**Problem requirements**
Note the line where "Task: Expand the Tags dropdown button" appears in the data below; write it out exactly, along with every line that comes after it to the end.
(Given entries)
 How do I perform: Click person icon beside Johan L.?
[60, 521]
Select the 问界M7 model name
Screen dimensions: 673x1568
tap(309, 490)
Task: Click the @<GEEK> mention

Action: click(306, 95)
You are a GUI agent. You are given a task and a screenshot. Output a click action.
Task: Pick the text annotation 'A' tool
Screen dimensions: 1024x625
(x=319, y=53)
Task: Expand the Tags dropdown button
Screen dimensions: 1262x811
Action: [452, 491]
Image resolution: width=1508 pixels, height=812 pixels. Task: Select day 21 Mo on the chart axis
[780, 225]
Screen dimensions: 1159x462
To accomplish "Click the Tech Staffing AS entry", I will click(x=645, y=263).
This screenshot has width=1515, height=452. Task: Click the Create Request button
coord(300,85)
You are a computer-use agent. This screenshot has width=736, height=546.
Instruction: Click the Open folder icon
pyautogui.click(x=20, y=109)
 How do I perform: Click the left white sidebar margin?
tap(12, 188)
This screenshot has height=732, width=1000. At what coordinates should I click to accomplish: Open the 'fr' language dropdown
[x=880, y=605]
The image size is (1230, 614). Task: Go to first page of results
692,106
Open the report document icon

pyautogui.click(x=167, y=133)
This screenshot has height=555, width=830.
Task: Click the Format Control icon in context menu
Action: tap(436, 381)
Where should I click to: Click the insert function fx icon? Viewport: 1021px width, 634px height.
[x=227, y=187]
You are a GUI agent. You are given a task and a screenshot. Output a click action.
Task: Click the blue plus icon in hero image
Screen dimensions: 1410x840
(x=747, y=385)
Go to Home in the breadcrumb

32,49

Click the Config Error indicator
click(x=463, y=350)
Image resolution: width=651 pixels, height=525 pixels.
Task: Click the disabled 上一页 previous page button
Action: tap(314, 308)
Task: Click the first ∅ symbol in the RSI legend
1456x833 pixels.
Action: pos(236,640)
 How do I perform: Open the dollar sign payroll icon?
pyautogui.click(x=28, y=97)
(End Given entries)
**Completed task**
Task: Expand the Tags dropdown button
Screen dimensions: 1262x811
Action: [452, 491]
Image resolution: width=1508 pixels, height=812 pixels. Task: Select day 21 Mo on the chart axis
[780, 225]
Screen dimensions: 1159x462
To accomplish "Click the Tech Staffing AS entry", I will click(x=645, y=263).
This screenshot has width=1515, height=452. Task: Click the Create Request button
coord(300,85)
You are a computer-use agent. This screenshot has width=736, height=546.
Instruction: Click the Open folder icon
pyautogui.click(x=20, y=109)
 How do I perform: Click the left white sidebar margin?
tap(12, 188)
This screenshot has height=732, width=1000. At what coordinates should I click to accomplish: Open the 'fr' language dropdown
[x=880, y=605]
The image size is (1230, 614). Task: Go to first page of results
692,106
Open the report document icon

pyautogui.click(x=167, y=133)
This screenshot has height=555, width=830.
Task: Click the Format Control icon in context menu
Action: tap(436, 381)
Where should I click to: Click the insert function fx icon? Viewport: 1021px width, 634px height.
[x=227, y=187]
You are a GUI agent. You are given a task and a screenshot. Output a click action.
Task: Click the blue plus icon in hero image
Screen dimensions: 1410x840
(x=747, y=385)
Go to Home in the breadcrumb

32,49

Click the Config Error indicator
click(x=463, y=350)
Image resolution: width=651 pixels, height=525 pixels.
Task: Click the disabled 上一页 previous page button
Action: tap(314, 308)
Task: Click the first ∅ symbol in the RSI legend
1456x833 pixels.
Action: pos(236,640)
 How do I perform: Open the dollar sign payroll icon?
pyautogui.click(x=28, y=97)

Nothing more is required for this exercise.